Zu lesender Auszug –
Engelhardt (Hrsg.)
Lexikon Orthopädie und Unfallchirurgie

Säuglingsosteomyelitis

Synonyme

Akute hämatogene Säuglingsosteomyelitis; Säuglingsarthritis; Säuglingscoxitis

Englischer Begriff

Infant osteomyelitis

Definition

Eitrige Arthritis mit oft fulminantem Verlauf, die nach Durchbruch eines metaphysären oder epiphysären Osteomyelitisherds in das (Hüft-)Gelenk entsteht. Sie tritt bei Säuglingen und Kleinkindern bis zum 18. Lebensmonat auf.

Pathogenese

Anamnestisch werden häufig vorangegangene Allgemeininfektionen (z. B. Nabelschnurinfektion und Entzündungen im HNO-Bereich) berichtet. Die Ausbreitung der Infektion erfolgt vom primären Manifestationsort der Metaphyse des Femurs entlang der im Säuglingsalter noch offenen epi-/metaphysären Gefäßverbindungen bis in die Epiphyse. Regelmäßig kommt es zu einer Mitbeteiligung des Hüftgelenks. Häufigste Erreger sind Staphylococcus aureus und Staphylococcus epidermidis (50 %), Streptokokken (25 %) und Haemophilus influenzae.

Datensatzauszüge –
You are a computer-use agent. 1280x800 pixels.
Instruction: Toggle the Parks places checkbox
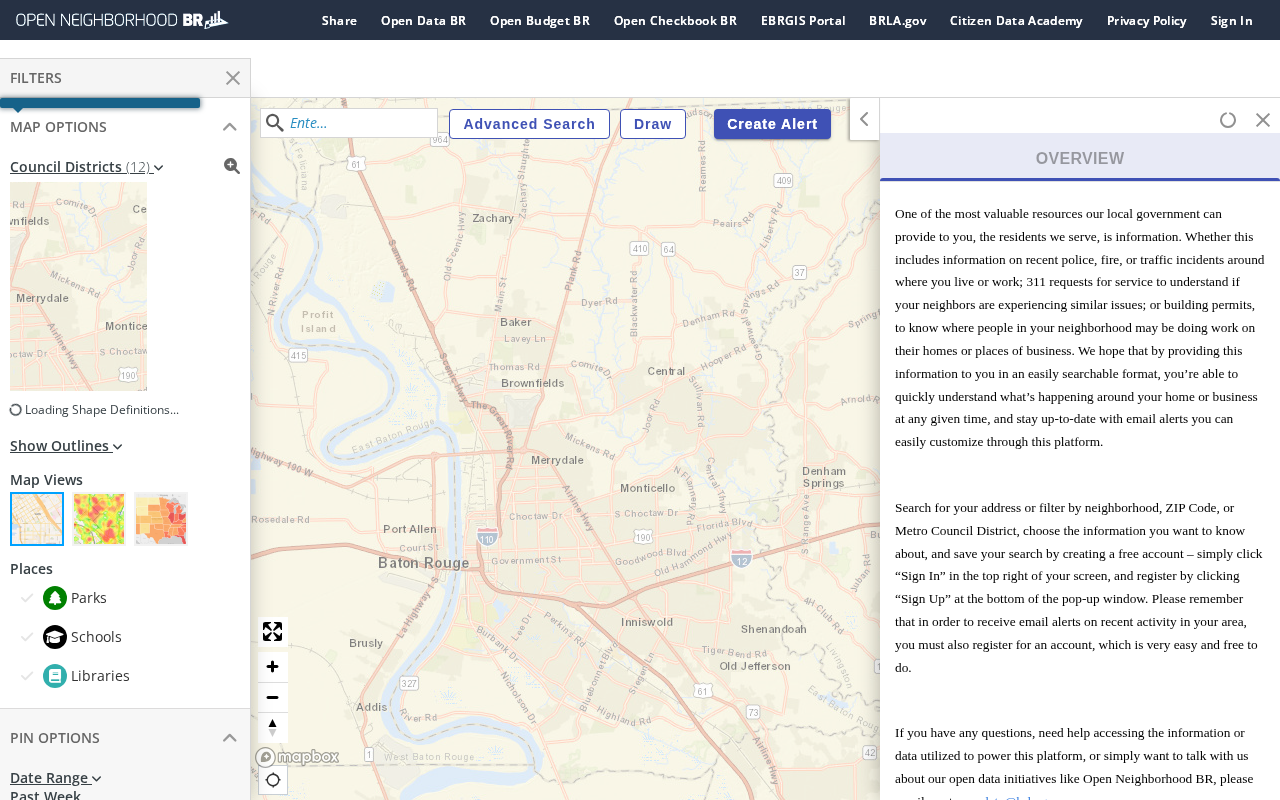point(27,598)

* * *

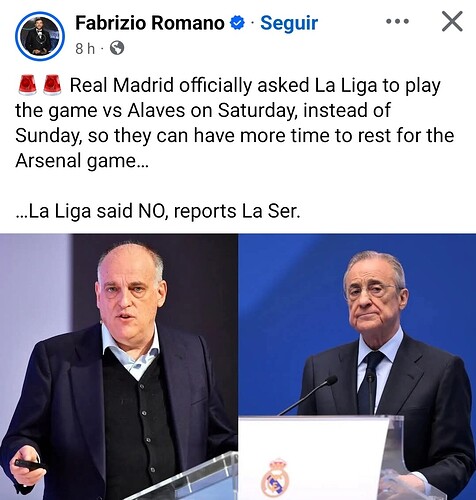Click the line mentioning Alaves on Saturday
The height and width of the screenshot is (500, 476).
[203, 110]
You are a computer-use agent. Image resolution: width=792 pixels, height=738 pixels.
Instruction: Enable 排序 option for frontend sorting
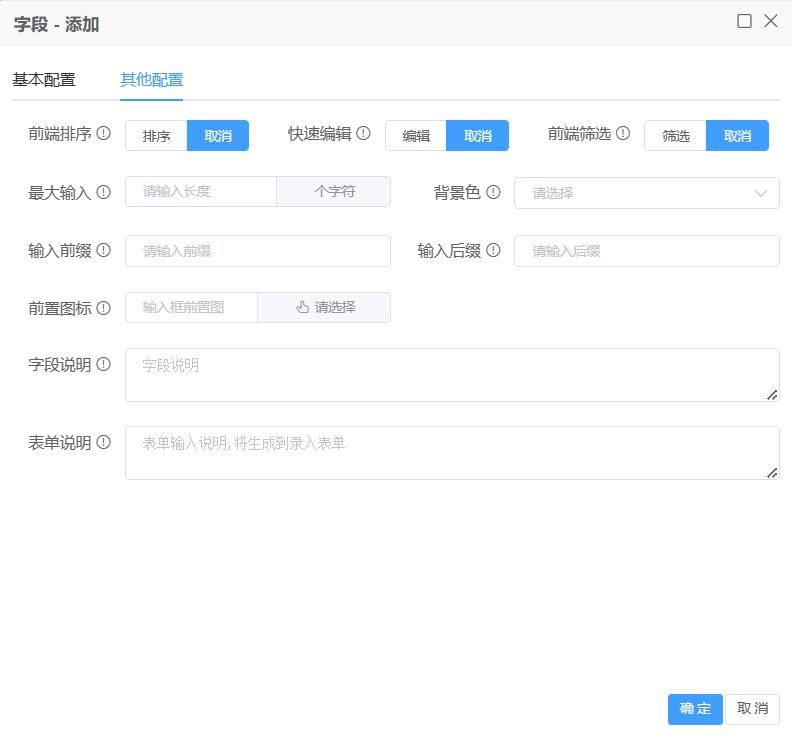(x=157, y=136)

Arbeitsanweisung – Bis zu welchem Lebensmonat tritt die Säuglingsosteomyelitis laut dem Lexikonartikel über die Säuglingsosteomyelitis auf? Die Datensätze haben keinen Bezug zum Lexikonartikel über die Säuglingsosteomyelitis.

Ergebnis – Bis zum 18. Lebensmonat.